The owners of dozens of Spanish brothels will be tried for defrauding VAT in their premises through a business network and the irregular management of credit card payments in their premises. As elDiario.es has learned, the criminal chamber of the National Court has rejected the appeals filed against the prosecution of more than 30 people in the Pompeya operation, including that of the Prosecutor’s Office, which asked that prostitution not be subject to payment of taxes as it is illegal: “Neither the pimp is a businessman nor is the prostituted woman a worker,” alleged the Public Ministry.
The judges claim to share the “ethical disqualifications” of the prosecutor in the case but insist that, if there is no evidence of coercion, prostitution can be a “free will agreement between the client and the person who is professionally engaged in such a task. “.
Operation Pompeya, led by the National High Court, broke out in June 2015, when the National Police arrested more than 60 people linked to some of the largest brothels in the country. The case, seven years later, is one step away from the oral trial with 32 people on the bench accused not of sexually exploiting women but of defrauding 111 million euros between the Personal Income Tax (IRPF) and the Tax on the Added Value (VAT) of the benefits of the premises.
They did it, according to the investigators, by diverting card payments from customers through 130 Point of Sale Terminals (POS) to a corporate tangle that allowed them to avoid the Treasury. Now the criminal chamber of the National Court has rejected various appeals filed against the abbreviated procedure order, including the one presented by the Prosecutor’s Office questioning whether the sexual exploitation of women can be taken into account as a legal activity subject to the payment of VAT , in order to accuse them of this fiscal crime.
As reported by elDiario.es, prosecutor Carlos García Berro criticized Judge José Luis Calama for stating in his indictment that the prostitutes in these premises were “tax workers”, after the investigation could not prove that they lived under the duress of the owners of the premises. This, for the Prosecutor’s Office, supposes a “whitening of pimping” and, in addition, “neither the pimp is a businessman, nor is the prostituted woman a worker, nor is prostitution a provision of services freely agreed between adults.”
The criminal court has sided with the investigating judge and has rejected the prosecutor’s appeal. In their resolution, the judges explain that they share the considerations of the Public Ministry at a moral level but not at a legal level: “Sharing with the Public Prosecutor’s Office the disqualifications of an ethical and offensive nature of human activity that such activity implies, in what that affects the strictly criminal point of view understands, on the contrary, that the activity of prostitution, as an agreement free of will between the client and the person who professionally dedicates himself to such a task, is not illegal”.

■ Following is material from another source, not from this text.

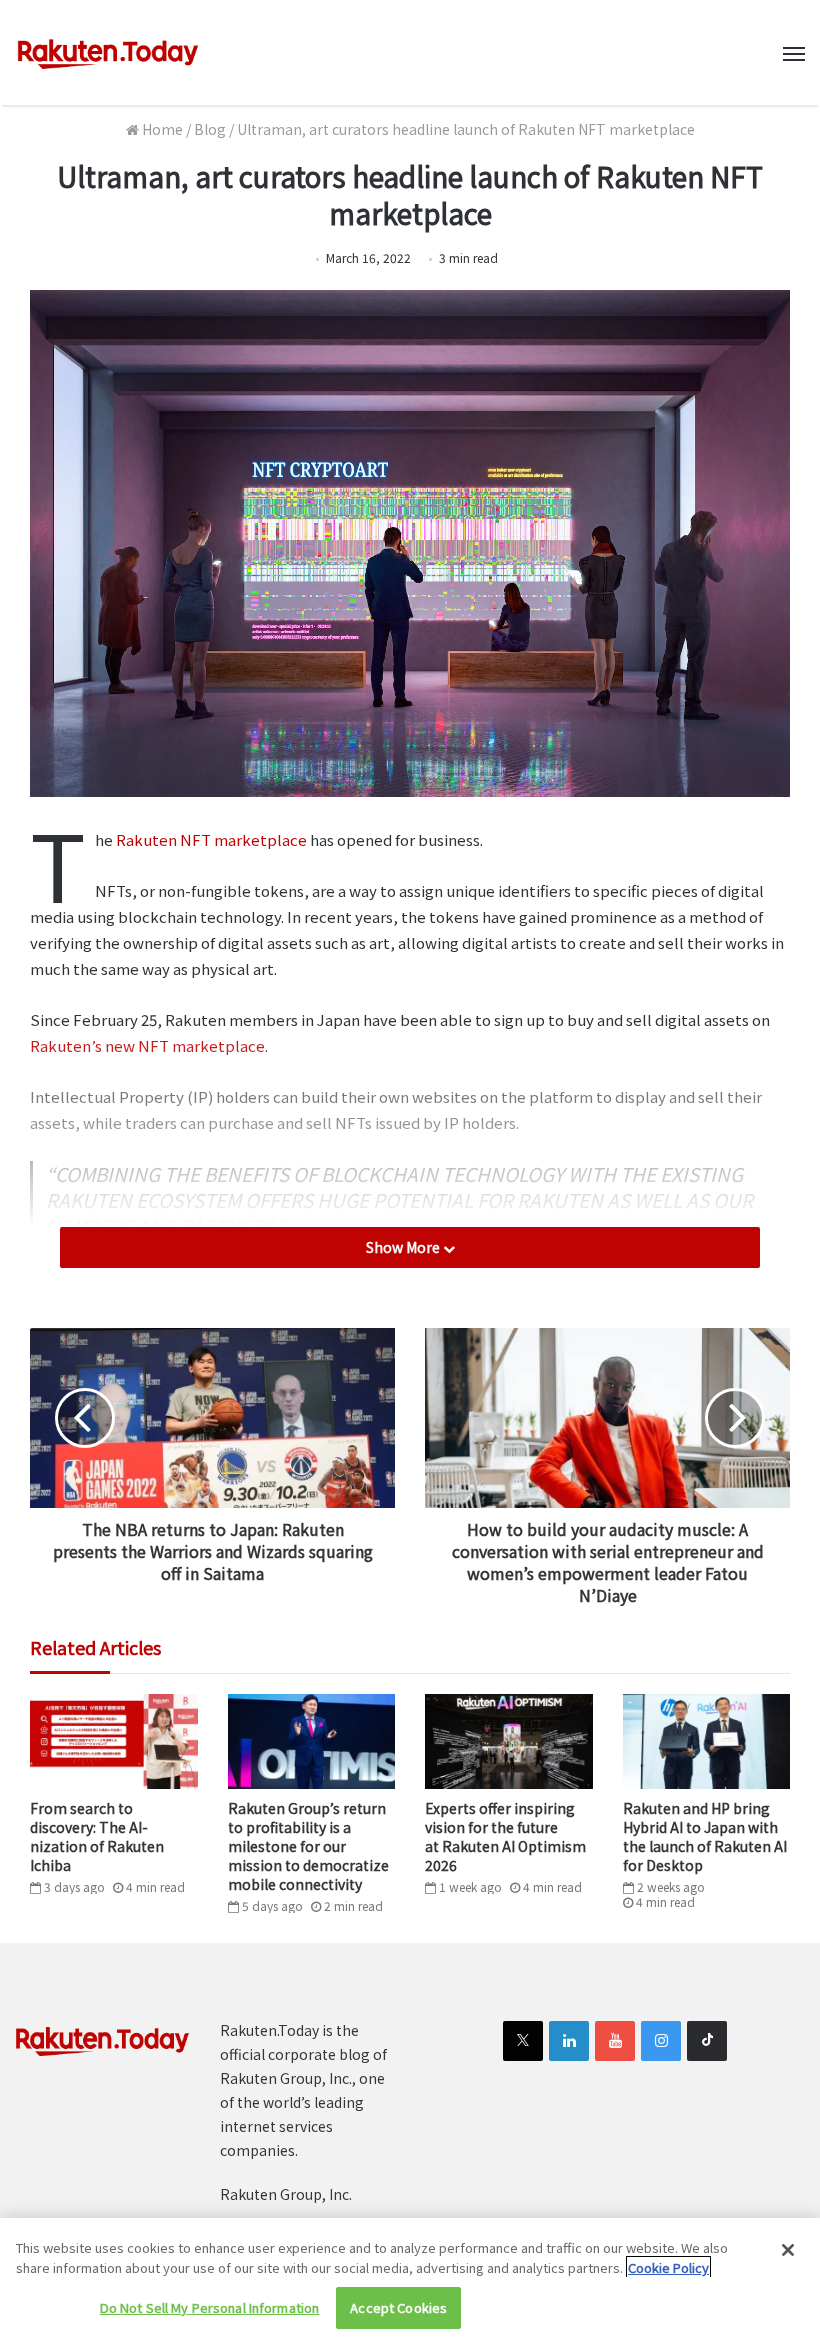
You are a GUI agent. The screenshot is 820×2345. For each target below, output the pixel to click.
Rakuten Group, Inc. (286, 2194)
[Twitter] (523, 2041)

What the Penal Code punishes, remembers the room, is to coerce a woman so that she is forced to prostitute herself. “There is no doubt that the proceedings must continue their course” against the accused, says the section of the criminal court made up of Ángela Murillo, Paloma González and Juan Francisco Martel.

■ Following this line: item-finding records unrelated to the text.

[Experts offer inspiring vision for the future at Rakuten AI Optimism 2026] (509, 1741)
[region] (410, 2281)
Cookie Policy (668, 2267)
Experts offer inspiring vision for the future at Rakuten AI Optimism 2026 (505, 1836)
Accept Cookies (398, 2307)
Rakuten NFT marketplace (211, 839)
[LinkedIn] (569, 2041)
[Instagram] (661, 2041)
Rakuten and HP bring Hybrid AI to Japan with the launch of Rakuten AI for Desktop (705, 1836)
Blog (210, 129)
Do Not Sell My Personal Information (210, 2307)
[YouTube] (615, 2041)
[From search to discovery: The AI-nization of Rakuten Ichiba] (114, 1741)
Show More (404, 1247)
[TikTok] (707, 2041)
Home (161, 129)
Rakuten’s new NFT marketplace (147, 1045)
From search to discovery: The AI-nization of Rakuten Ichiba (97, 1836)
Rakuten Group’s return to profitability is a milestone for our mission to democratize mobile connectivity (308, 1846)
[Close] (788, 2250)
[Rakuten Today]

In another order in which the judges answer the appeal of another defendant, the judges develop their considerations on why the payment of VAT can be demanded from the owners of brothels even though they flatly reject that there is an employment relationship between the pimp and the women . “And this without entering the stormy world of relations between the employer or professional and the hostess girls, whose labor nature we must reject, for the sake of the comprehensive protection of these women and in order to avoid violating their dignity and other fundamental rights. “.

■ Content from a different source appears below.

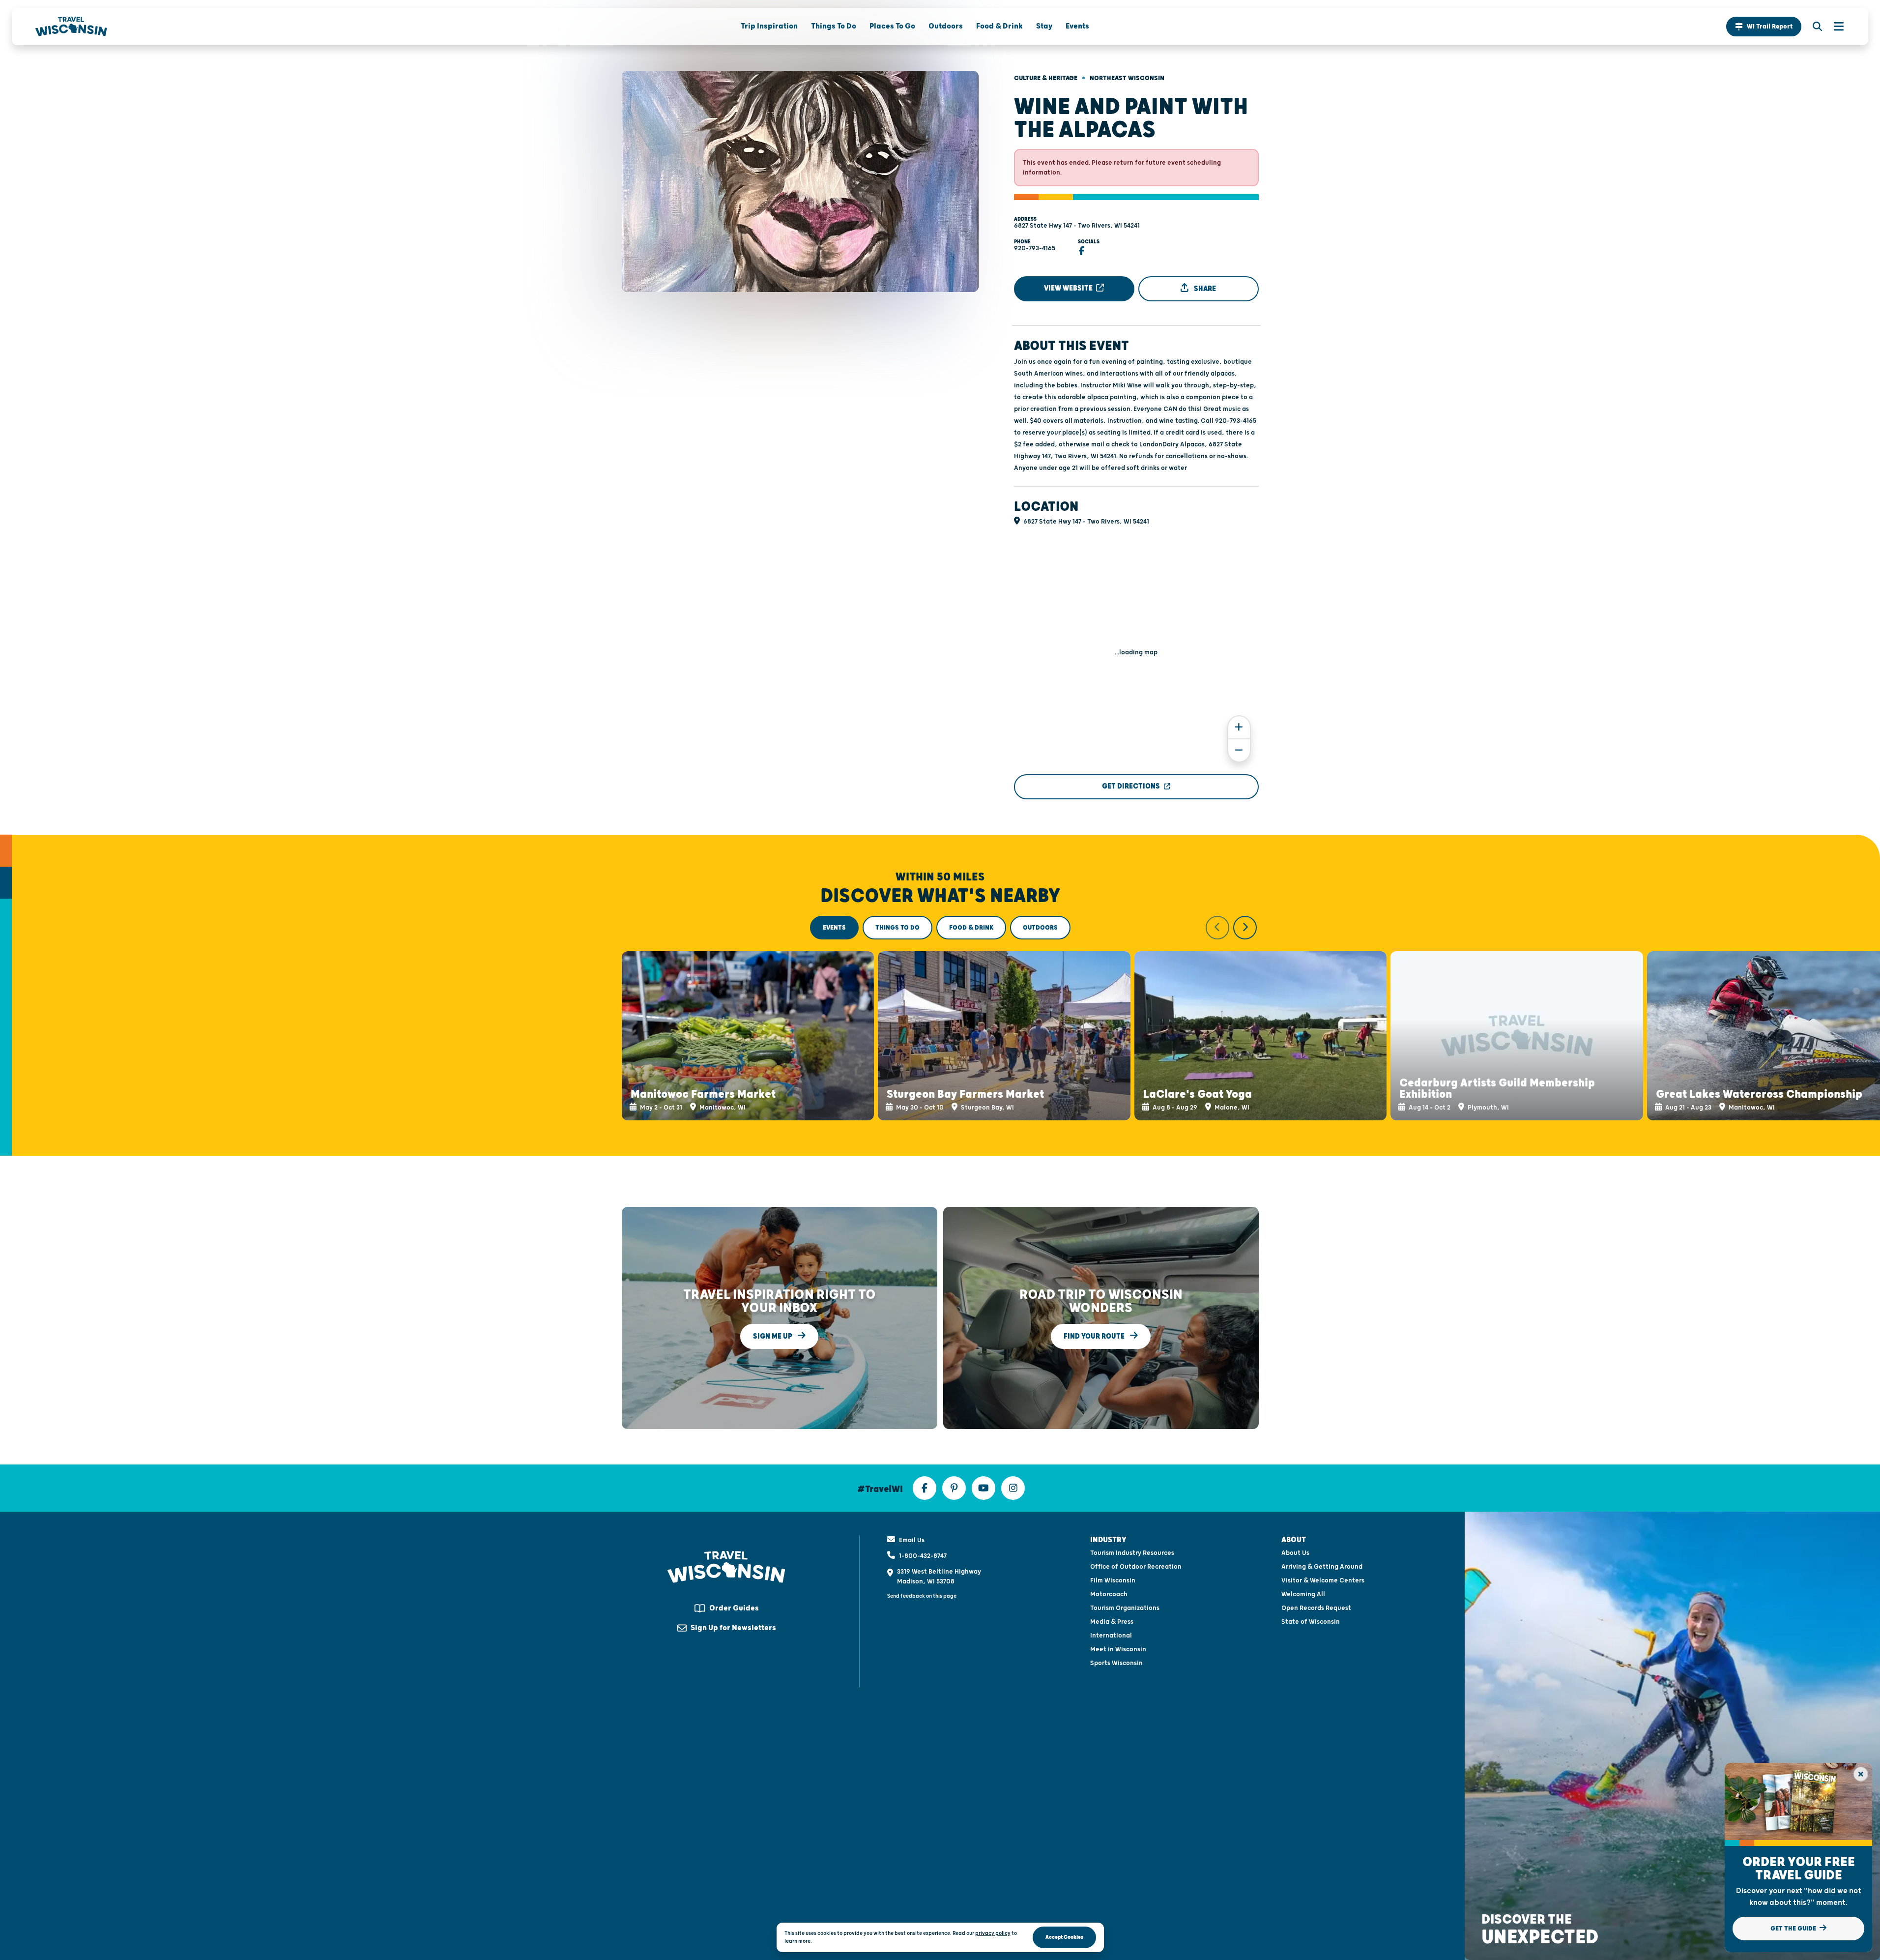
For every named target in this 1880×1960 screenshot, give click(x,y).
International (1111, 1635)
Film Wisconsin (1112, 1580)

The room also answers here to the considerations of the Prosecutor’s Office affirming that they should go to trial for that fiscal crime. Considering that they must pay VAT, according to the National High Court, is “perfectly reconcilable with the rejection of the despicable conditions in which people dedicated to prostitution and alternate perform their services.” This debate, in addition, “is a matter of oral proceedings that cannot be resolved at this procedural moment,” they settle.
One of the appeals that the criminal court has rejected is that of Jesús María Larrañaga, owner of the Larratruk company that allegedly helped brothel owners channel their income behind the back of the Treasury. The room recognizes that “it is doubtful” that the fraud systems analyzed can be considered as crimes against the Public Treasury in the case of this businessman or, rather, money laundering, but they conclude that this will have to be determined in the trial.
“The doubts raised by the Public Prosecutor’s Office regarding the existence of an alleged crime against the Public Treasury must be cleared up during the oral trial,” says one of these resolutions examined by this newspaper.
In other cases that reject appeals from more defendants, the criminal court endorses Judge Calama’s “solid argumentation” to prosecute 32 people. “The result of the police and judicial investigation carried out has managed to turn the initial suspicions and conjectures into true and convincing rational indications of criminality” despite, says the court, “the evident signs of opacity that those involved have shown during the processing of the the cause”.